Allo stesso tempo, Cucinotta mi mette in guardia. Dopo queste conversazioni climatiche i miei interlocutori resteranno probabilmente delle loro opinioni. Ma c’è speranza: “I comportamenti e le parole delle persone vicine a noi raramente ci influenzano in modo drastico, semmai sono come germi che col tempo possono rimanere latenti, ma anche contagiarci.”
Mi rivolgo anche a Robin Webster, stratega comunicativa per Climate Outreach, un’influente ONG britannica di comunicazione ambientale. Webster ha un approccio estremamente positivo verso queste conversazioni climatiche e riesce a mostrarmi sotto un’altra luce le difficoltà emerse finora: visto che i fatti hanno un ruolo secondario nel convincere chi ci ascolta, non dobbiamo necessariamente essere degli scienziati per parlare di clima.
Per questo, niente ansia da prestazione: “Una buona conversazione sul clima non è un dibattito da vincere o perdere,” afferma. “È una chiacchierata in cui facciamo lo sforzo di ascoltare il prossimo e proviamo a trovare dei punti in comune. Mettere le basi per conversazioni future, l’obiettivo dovrebbe essere questo.” L’ottimismo di Webster, devo dirlo, è contagioso, e fa sembrare una chiacchierata sui cambiamenti climatici come la cosa più naturale che potrebbe capitare a una festa. O forse è davvero così.

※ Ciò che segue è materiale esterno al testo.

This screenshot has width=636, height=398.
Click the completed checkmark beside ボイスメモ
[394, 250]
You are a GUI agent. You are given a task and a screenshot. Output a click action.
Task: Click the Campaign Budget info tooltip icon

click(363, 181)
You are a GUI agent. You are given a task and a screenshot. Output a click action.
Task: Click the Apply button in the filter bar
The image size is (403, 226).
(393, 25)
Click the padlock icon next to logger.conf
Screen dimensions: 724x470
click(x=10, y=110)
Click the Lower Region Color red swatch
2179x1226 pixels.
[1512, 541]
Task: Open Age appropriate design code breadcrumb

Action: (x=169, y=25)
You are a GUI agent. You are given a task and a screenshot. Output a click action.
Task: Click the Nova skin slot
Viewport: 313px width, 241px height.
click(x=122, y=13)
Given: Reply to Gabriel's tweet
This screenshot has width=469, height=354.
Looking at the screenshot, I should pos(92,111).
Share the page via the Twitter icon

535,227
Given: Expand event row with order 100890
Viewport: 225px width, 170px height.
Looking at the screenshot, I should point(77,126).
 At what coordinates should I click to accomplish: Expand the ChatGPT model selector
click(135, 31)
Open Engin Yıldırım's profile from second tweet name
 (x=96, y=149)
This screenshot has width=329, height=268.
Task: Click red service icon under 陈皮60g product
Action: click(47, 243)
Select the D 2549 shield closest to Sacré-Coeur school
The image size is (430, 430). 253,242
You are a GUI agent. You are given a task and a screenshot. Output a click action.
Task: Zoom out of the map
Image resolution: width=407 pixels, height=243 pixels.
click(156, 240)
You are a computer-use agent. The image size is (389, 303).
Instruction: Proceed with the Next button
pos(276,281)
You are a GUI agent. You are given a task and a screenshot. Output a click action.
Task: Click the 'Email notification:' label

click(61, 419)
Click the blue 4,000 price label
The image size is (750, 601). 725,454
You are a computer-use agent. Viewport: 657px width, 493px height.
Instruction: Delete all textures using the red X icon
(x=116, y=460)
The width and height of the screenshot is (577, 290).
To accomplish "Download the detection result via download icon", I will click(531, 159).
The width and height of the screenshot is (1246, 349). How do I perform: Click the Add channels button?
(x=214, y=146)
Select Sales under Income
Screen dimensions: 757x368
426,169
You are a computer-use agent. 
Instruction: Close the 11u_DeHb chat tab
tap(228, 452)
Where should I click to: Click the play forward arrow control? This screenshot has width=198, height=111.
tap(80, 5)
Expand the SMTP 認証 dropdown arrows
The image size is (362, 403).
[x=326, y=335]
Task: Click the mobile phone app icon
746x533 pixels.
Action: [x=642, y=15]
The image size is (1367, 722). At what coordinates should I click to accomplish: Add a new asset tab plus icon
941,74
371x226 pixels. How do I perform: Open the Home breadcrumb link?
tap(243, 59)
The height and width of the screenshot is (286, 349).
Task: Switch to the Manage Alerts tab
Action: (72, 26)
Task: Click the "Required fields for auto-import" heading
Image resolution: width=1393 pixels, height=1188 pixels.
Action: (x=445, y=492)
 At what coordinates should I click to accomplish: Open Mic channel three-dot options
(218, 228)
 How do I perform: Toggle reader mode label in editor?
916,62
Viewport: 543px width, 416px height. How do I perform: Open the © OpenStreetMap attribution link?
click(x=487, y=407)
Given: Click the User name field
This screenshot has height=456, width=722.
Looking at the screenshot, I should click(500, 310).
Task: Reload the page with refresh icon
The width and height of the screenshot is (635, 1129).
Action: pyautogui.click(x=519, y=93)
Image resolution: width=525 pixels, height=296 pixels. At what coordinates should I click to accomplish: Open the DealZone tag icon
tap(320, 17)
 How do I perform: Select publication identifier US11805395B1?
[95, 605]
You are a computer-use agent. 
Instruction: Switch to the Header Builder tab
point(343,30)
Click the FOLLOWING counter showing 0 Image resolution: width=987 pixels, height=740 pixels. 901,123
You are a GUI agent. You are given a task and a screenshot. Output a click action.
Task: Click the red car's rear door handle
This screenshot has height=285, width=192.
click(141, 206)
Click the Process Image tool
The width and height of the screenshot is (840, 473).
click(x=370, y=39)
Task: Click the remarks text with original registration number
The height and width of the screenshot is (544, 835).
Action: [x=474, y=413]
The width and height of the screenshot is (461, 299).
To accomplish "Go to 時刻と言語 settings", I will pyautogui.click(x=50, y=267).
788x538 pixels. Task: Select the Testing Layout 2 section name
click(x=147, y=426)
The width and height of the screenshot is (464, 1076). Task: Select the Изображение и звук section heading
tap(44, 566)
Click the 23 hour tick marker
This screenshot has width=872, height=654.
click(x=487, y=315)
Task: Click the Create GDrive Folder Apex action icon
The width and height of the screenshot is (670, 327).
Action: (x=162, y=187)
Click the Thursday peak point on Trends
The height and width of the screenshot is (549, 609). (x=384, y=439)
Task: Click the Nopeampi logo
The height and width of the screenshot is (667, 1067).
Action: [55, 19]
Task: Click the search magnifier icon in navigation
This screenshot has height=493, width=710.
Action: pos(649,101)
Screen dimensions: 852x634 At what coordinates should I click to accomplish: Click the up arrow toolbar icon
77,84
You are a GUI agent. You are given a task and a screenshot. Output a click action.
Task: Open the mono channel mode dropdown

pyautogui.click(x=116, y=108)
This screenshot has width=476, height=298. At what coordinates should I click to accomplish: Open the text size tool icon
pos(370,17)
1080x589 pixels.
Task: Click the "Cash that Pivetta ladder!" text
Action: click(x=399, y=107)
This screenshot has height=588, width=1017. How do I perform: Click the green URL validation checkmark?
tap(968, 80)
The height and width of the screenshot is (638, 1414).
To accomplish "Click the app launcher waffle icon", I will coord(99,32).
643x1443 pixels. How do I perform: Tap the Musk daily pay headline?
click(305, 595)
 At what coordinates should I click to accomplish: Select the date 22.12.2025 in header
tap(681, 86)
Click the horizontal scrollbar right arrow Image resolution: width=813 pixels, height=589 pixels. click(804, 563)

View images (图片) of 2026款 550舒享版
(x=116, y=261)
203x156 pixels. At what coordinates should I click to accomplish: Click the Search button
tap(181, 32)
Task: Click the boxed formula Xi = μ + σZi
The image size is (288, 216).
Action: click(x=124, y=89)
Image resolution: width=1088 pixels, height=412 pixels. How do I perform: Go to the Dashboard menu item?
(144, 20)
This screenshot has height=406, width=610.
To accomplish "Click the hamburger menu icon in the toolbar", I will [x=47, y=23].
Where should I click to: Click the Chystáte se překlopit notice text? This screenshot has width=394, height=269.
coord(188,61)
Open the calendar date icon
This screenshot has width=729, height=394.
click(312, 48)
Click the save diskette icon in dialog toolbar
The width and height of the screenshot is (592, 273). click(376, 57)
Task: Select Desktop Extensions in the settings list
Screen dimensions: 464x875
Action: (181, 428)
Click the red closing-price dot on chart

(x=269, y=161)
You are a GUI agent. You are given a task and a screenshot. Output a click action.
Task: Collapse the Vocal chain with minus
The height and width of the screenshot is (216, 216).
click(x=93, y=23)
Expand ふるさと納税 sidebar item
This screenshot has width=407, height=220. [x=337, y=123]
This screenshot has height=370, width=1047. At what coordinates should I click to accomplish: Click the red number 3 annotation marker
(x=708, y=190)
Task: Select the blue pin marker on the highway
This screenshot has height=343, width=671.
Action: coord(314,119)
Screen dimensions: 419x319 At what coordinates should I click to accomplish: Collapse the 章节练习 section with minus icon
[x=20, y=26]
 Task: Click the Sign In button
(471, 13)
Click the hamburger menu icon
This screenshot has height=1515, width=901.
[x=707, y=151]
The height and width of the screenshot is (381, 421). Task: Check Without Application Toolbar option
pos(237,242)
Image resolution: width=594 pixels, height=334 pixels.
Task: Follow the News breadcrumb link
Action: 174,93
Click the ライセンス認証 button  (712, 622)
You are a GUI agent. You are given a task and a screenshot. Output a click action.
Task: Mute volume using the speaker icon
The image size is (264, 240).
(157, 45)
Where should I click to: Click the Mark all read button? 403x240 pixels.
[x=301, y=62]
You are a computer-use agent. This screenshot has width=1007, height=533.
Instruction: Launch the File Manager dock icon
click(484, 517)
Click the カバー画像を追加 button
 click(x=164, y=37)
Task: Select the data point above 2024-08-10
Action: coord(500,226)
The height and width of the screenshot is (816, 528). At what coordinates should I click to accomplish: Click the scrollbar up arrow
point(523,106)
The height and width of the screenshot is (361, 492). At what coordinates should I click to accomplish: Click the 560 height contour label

“È un tema che può essere introdotto in una conversazione in tanti modi,” prosegue. “Viaggi, cibo o abbigliamento sono aspetti delle nostre vite che, se viviamo in modo ecologista, abbiamo già reso più green. Iniziamo da qui, raccontiamo come abbiamo cambiato le nostre abitudini per via del clima e cosa stiamo facendo in prima persona. I nostri studi dimostrano che è un approccio efficace, appare molto naturale e il nostro ascoltatore non si sente giudicato.”
Webster mi rassicura inoltre che se prenderò coraggio e inizierò a parlarne in contesti familiari o lavorativi, resterò sorpreso: “Troppo spesso diamo per scontato cosa pensa il prossimo, senza effettivamente saperlo. Parenti o colleghi possono essere interessati ai cambiamenti climatici, o avere un’idea al riguardo. A chi ha paura di fare un buco nell’acqua dico: provaci e vedi che succede. Se c’è resistenza o imbarazzo, semplicemente cambia argomento.”
Dopo l’opinione di questi esperti ho la sensazione che se finora ho evitato di parlare di emergenza climatica, è perché mi sono sempre posto obiettivi troppo ambiziosi e irrealistici. Certo, i miei zii non si uniranno a Extinction Rebellion dopo aver parlato con me. Ma perlomeno ascolteranno la mia storia, quando sono nate le mie preoccupazioni per il clima e perché. Chissà che senza un assalto frontale al loro stile di vita siano più disposti ad ascoltarmi, e da lì non nasca qualcosa.
Se poi l’anno prossimo verrò nuovamente invitato a una cena di Natale, vuol dire che le cose non sono andate poi così male.